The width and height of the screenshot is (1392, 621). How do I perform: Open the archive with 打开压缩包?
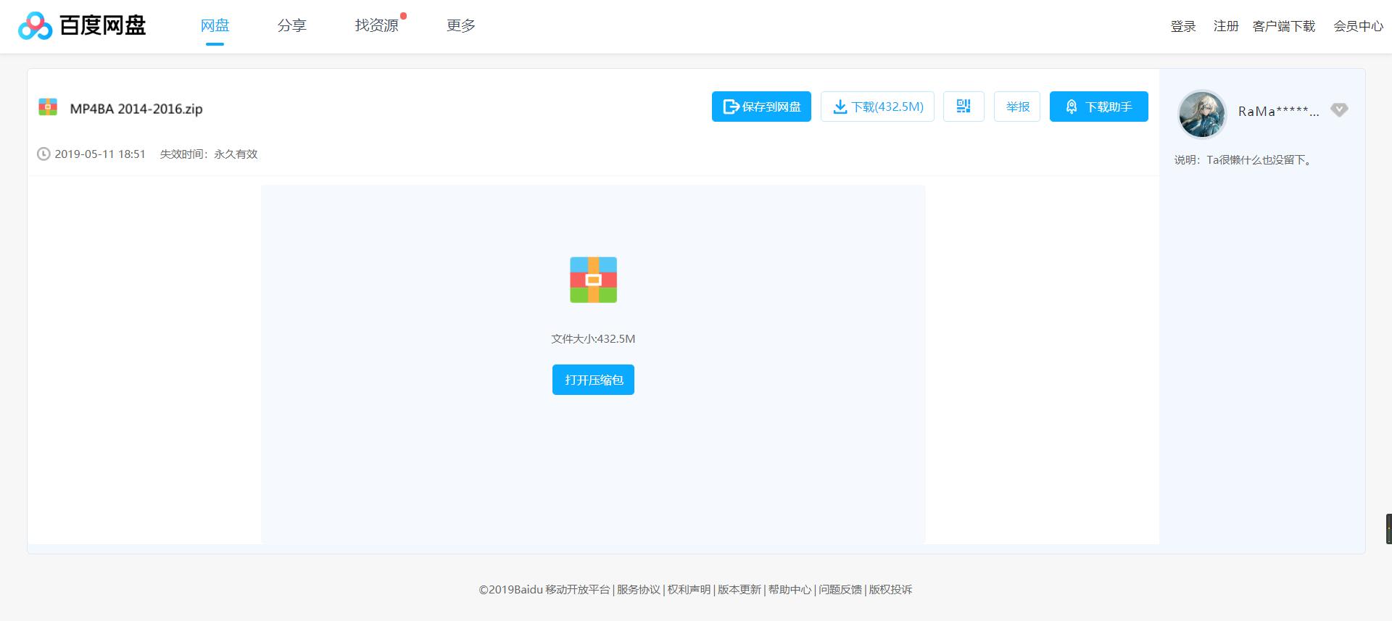[x=593, y=380]
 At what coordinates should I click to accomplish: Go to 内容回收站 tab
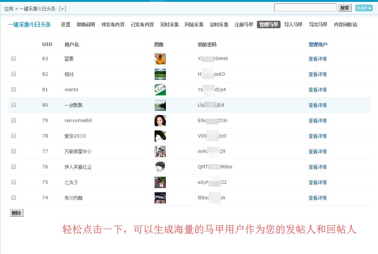345,24
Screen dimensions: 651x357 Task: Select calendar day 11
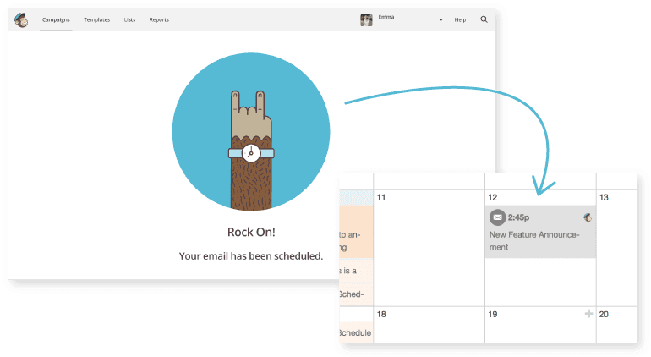pyautogui.click(x=428, y=245)
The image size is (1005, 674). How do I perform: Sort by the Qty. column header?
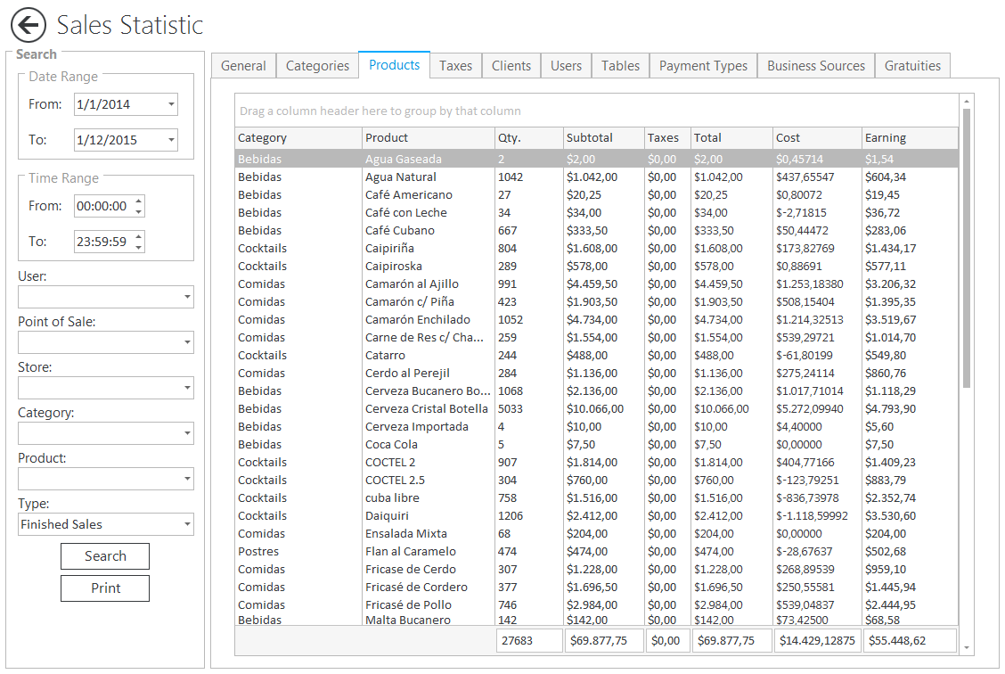coord(528,138)
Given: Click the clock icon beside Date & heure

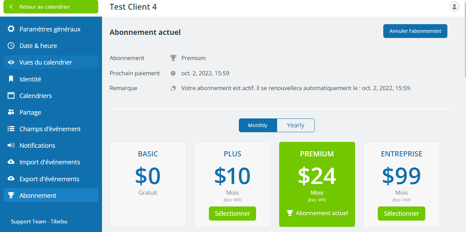Looking at the screenshot, I should pos(11,46).
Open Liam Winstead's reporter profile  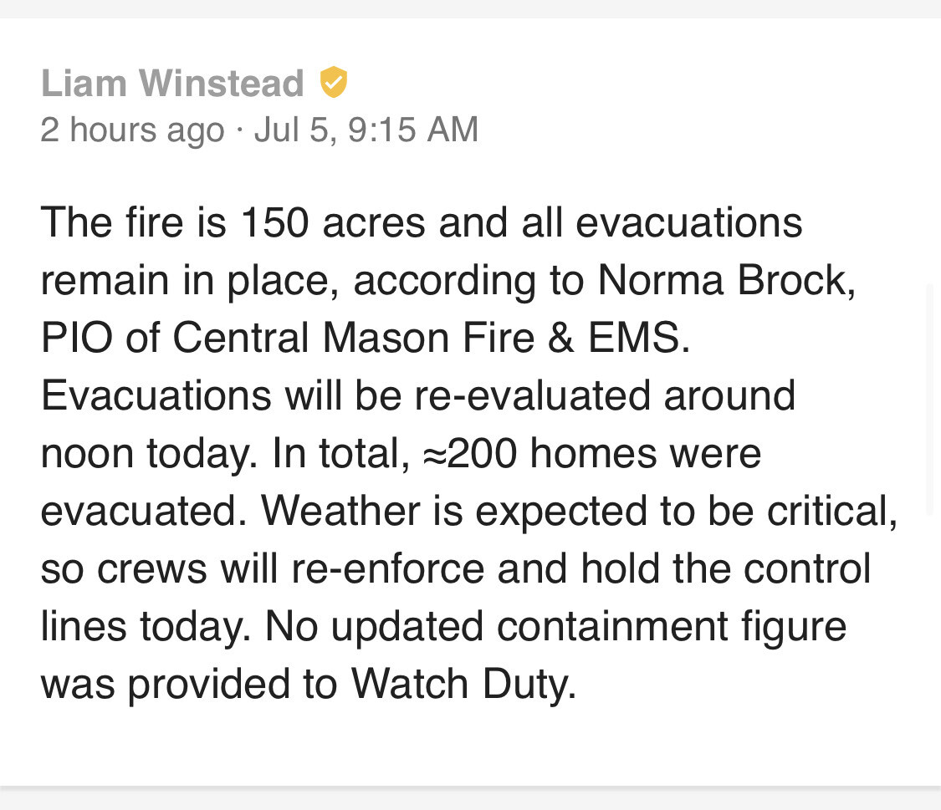(x=171, y=84)
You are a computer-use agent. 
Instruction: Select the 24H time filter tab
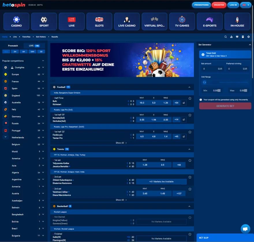click(32, 52)

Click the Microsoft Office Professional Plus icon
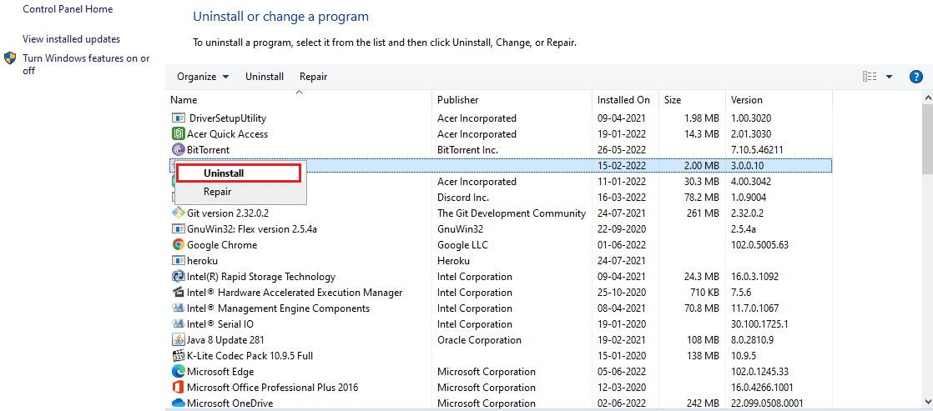pyautogui.click(x=178, y=388)
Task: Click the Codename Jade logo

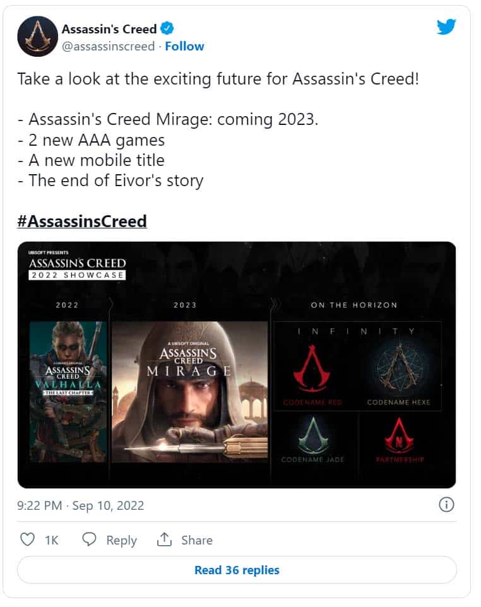Action: [x=313, y=434]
•••••
**Work instruction**
Exactly the lines from the one holding "Click the Microsoft" to the last line of the records above should be duplicated, with no pictures among them.

**Finished exercise**
Click the Microsoft Office Professional Plus icon
pyautogui.click(x=178, y=388)
Task: Click the Codename Jade logo

Action: [x=313, y=434]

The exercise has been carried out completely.